Reveal your agenda: Be honest about your true intentions, vision, hopes, and what you hope to get out of it. Remember, people will perceive if you have a hidden agenda, and it will foster resistance.
Ask for feedback: David Novak, the author of Taking People With You, said, “To be a successful leader, one who gets big things done, you need to have the same kind of insight into the minds of those you lead.” How do you do that? According to Marshall Goldsmith, a leadership thinker, executive coach, and a New York Times bestselling author, ask. For example, “How can I be a better partner to you?”

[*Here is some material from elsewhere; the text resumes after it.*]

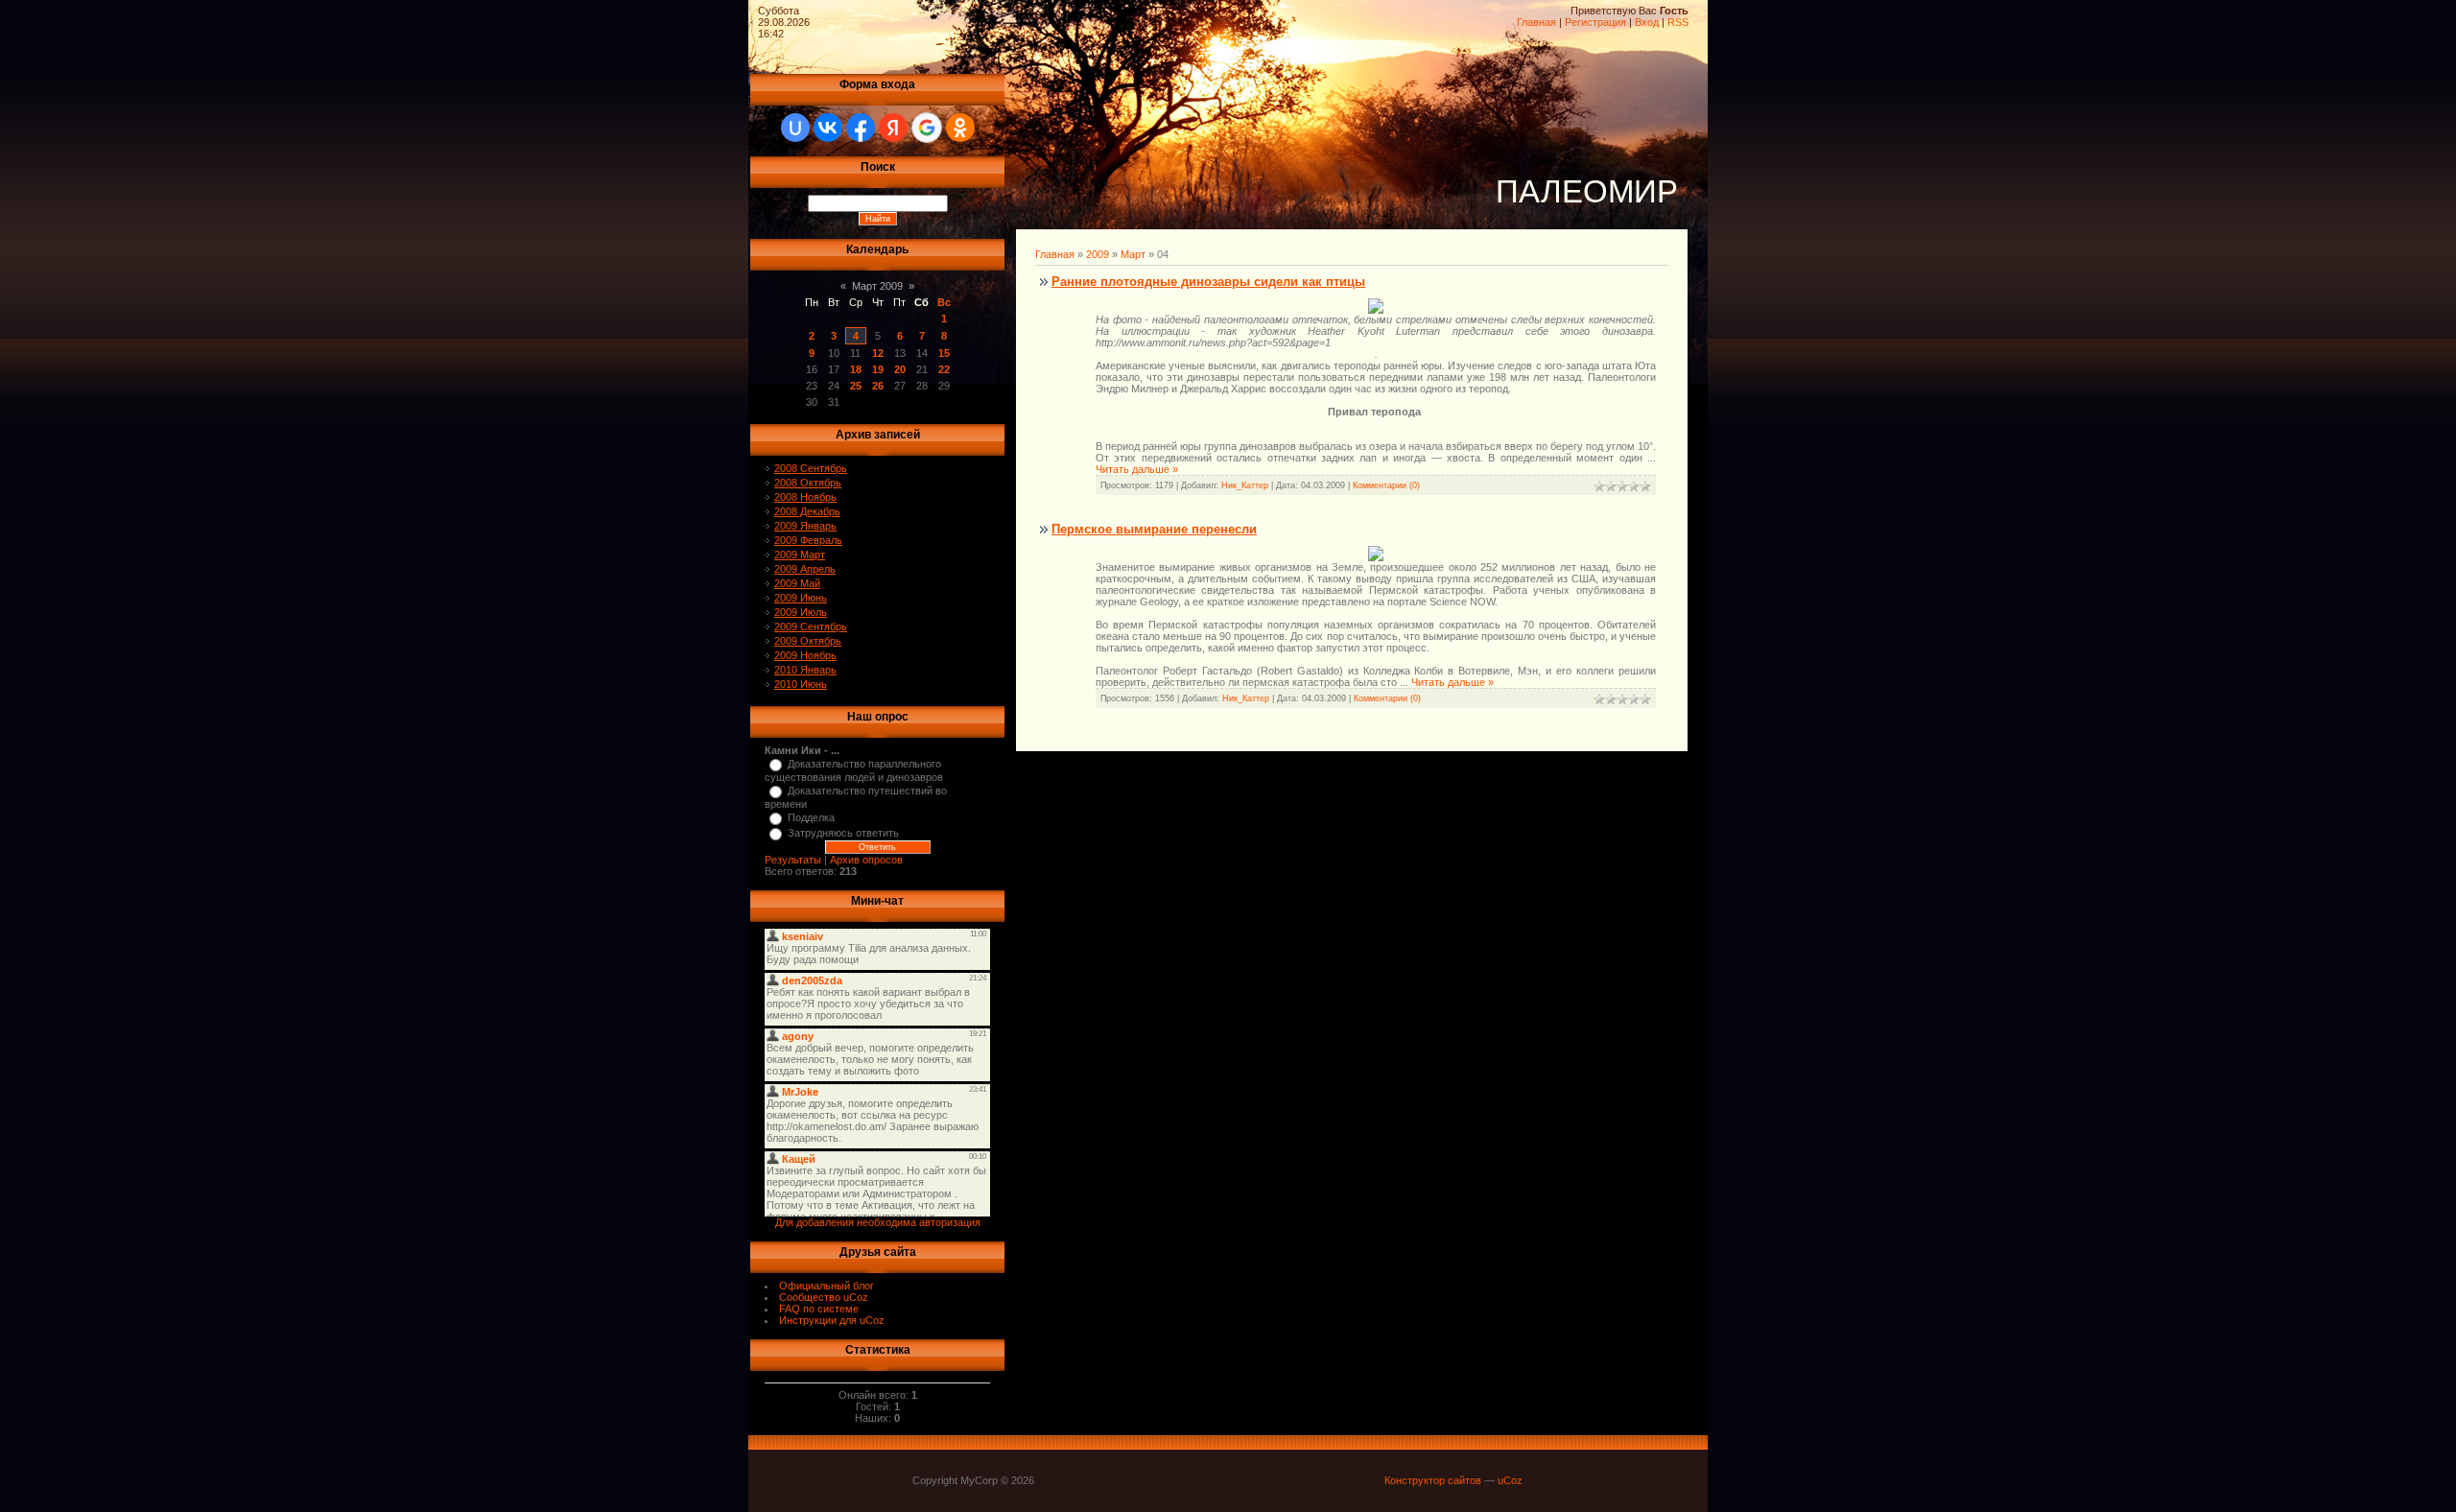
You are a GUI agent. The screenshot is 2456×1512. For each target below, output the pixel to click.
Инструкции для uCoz (832, 1320)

Build Trust: If you come out of a train station and a colleague at work and a stranger asks you for $50. Who is likely to get your money? My guess, your colleague. Why? With familiarity comes accountability. People don’t place big bets on strangers. If your job requires that you work with and through people to deliver results, then being considered a stranger is not an option—interactions foster trust. So, be intentional about knowing your stakeholders personally and look out for small wins that demonstrate that you are a person of integrity. Think about your stakeholders. What’s the quality of your relationships with them? What steps will you take to move it to the next level?
To become an influential tech leader, do not rely on your title or position to get things done. Joseph Wong says, “Unleash your influence, not your authority.” Data may get your stakeholder’s attention, but you swing them into action by touching their hearts. According to Carla Harris, author of Strategize To Win, you need both performance and relationship currency to get ahead and win with people. The good news is that you are already 50% there with your expertise (performance currency). To establish your relationship currency, think about your car insurance policy. You got it before you needed it. Similarly, be intentional and use every interaction with your stakeholders as an opportunity to build trust.
In today’s volatile, uncertain, complex, and ambiguous environment, your expertise alone is not enough to close the deal. Tech leaders must think of the whole system–the business, people, and culture. Understanding the business will help you make the right decisions to win in the marketplace. Knowing your people will enable you to energize them by creating a common purpose. Creating a winning culture will foster interpersonal risk-taking, innovation, strengthen relationships, and accelerate results.